____ INPUT DATA

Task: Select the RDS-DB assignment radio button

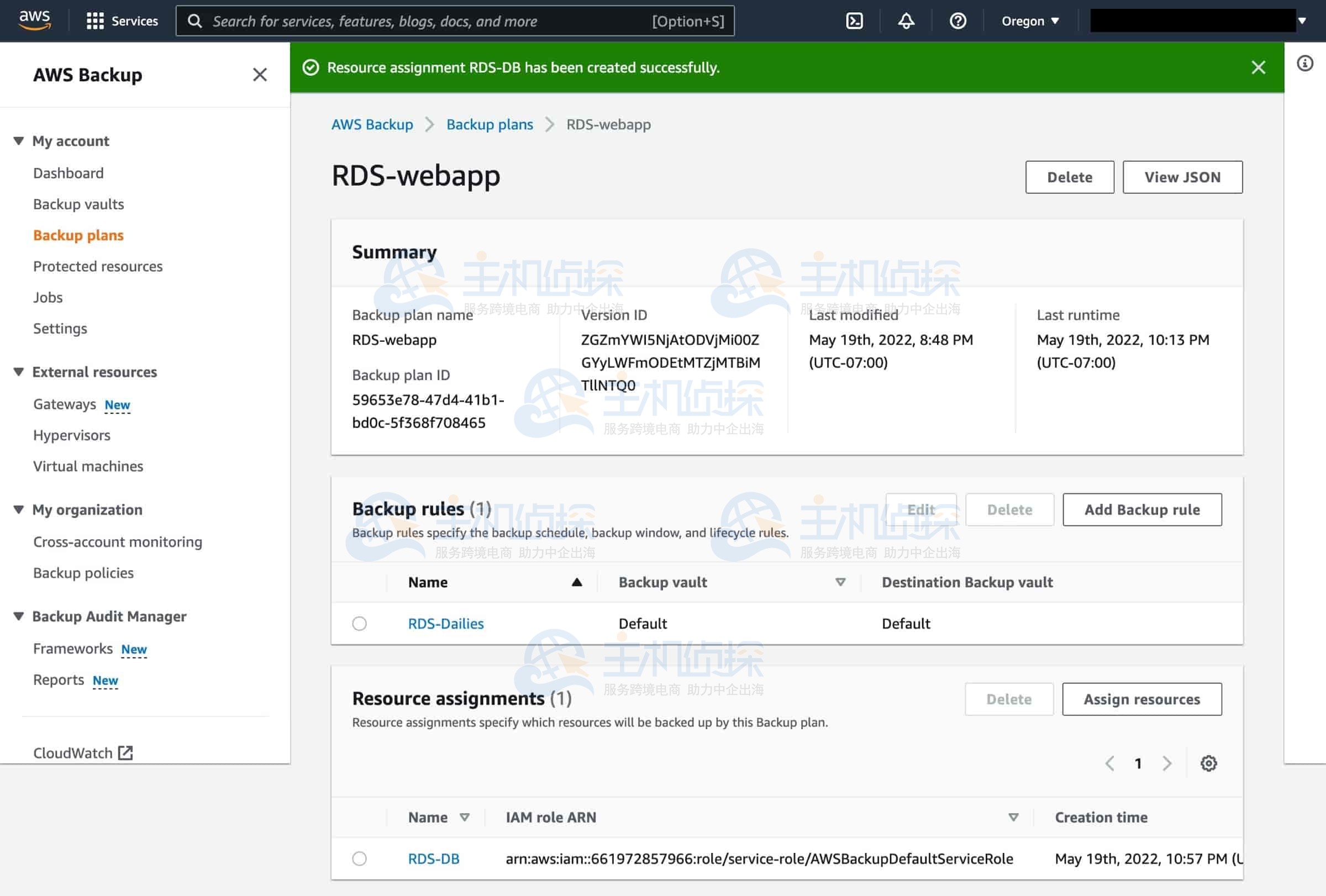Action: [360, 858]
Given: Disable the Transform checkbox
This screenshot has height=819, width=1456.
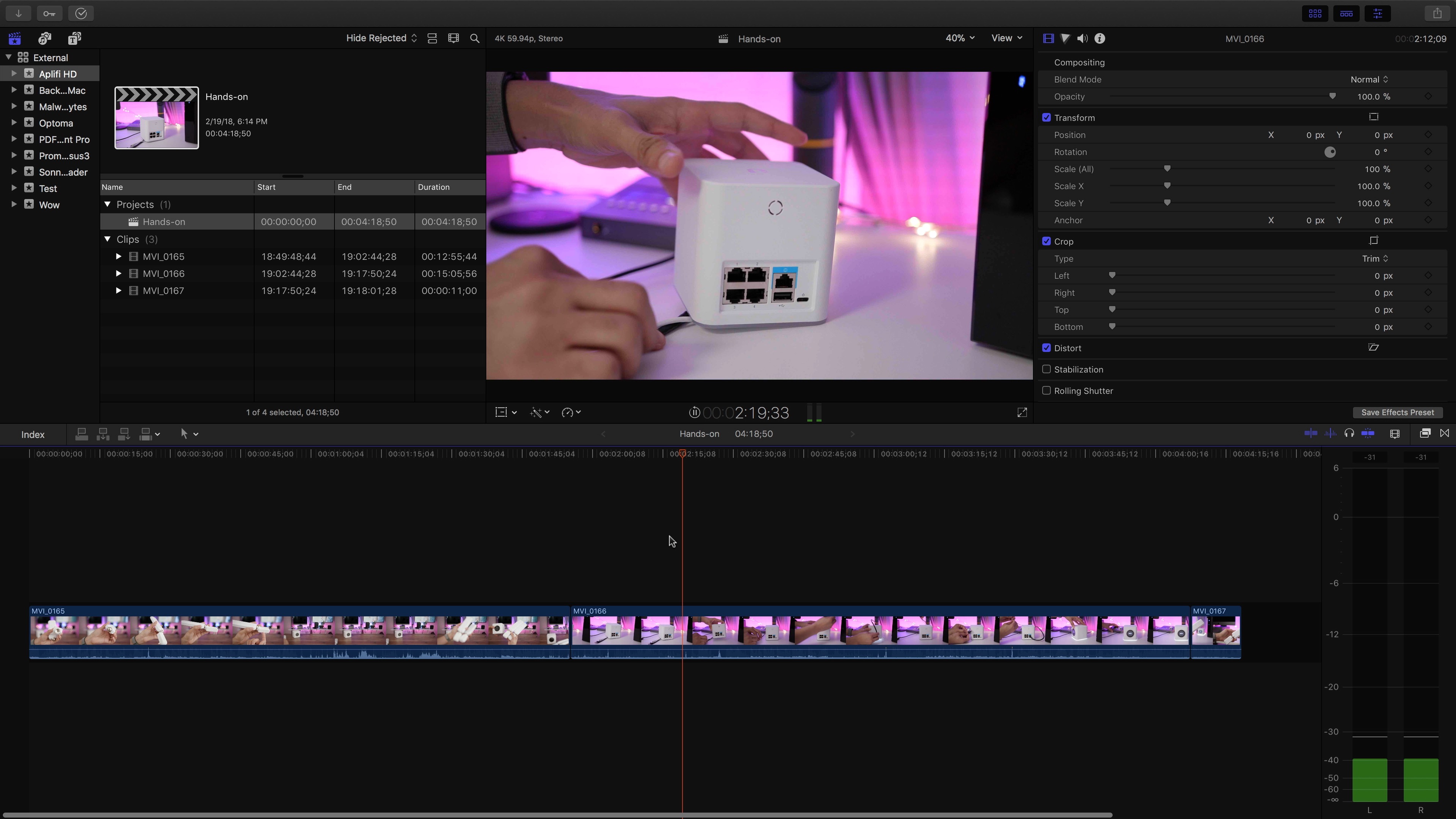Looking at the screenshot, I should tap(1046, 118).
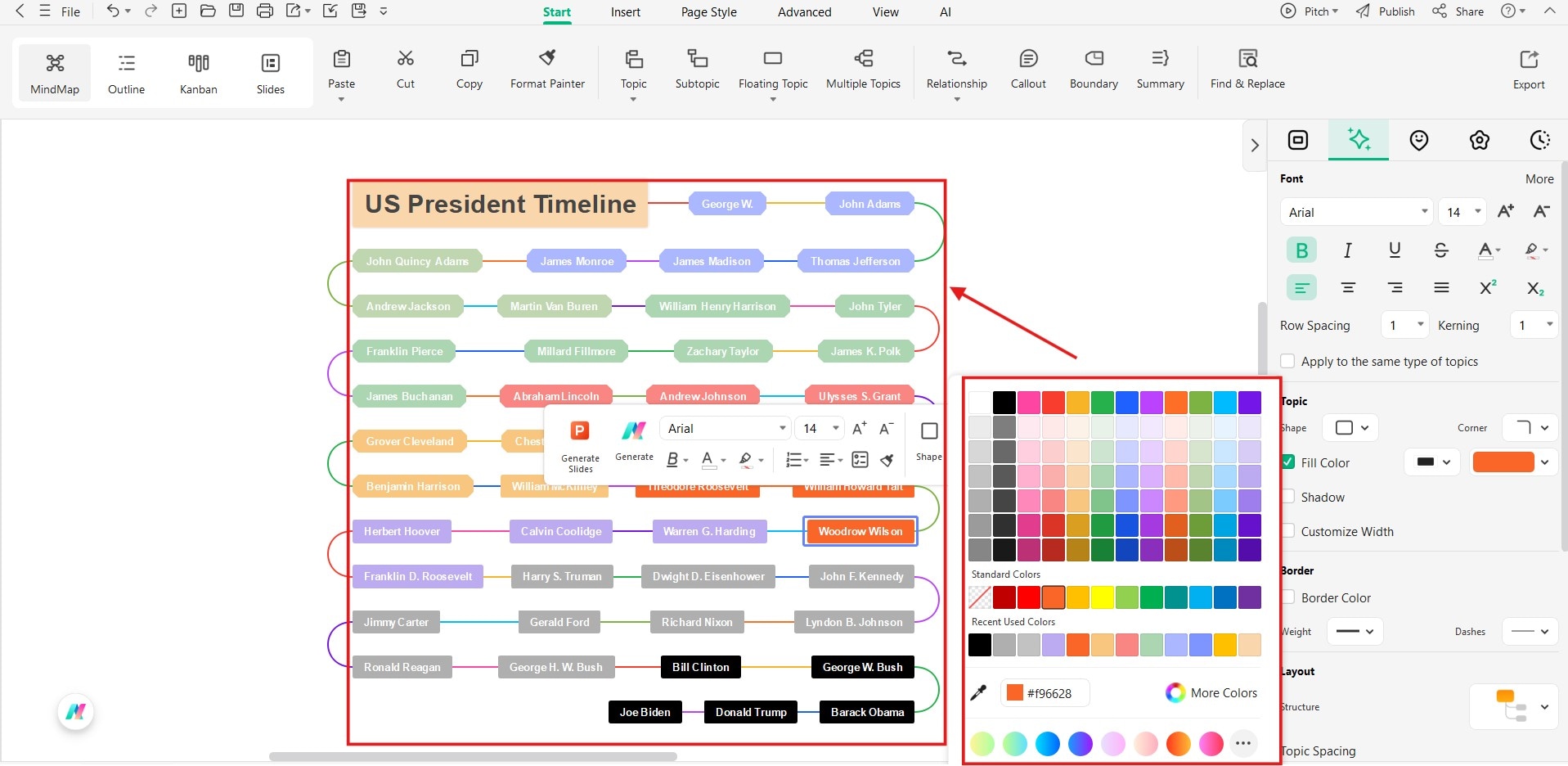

________

In the copy, no pictures should appear; the records themselves must be repeated exactly.

▸ ANSWER SPACE:
Task: Select the RDS-DB assignment radio button

Action: [360, 858]
Given: Disable the Transform checkbox
This screenshot has height=819, width=1456.
Looking at the screenshot, I should tap(1046, 118).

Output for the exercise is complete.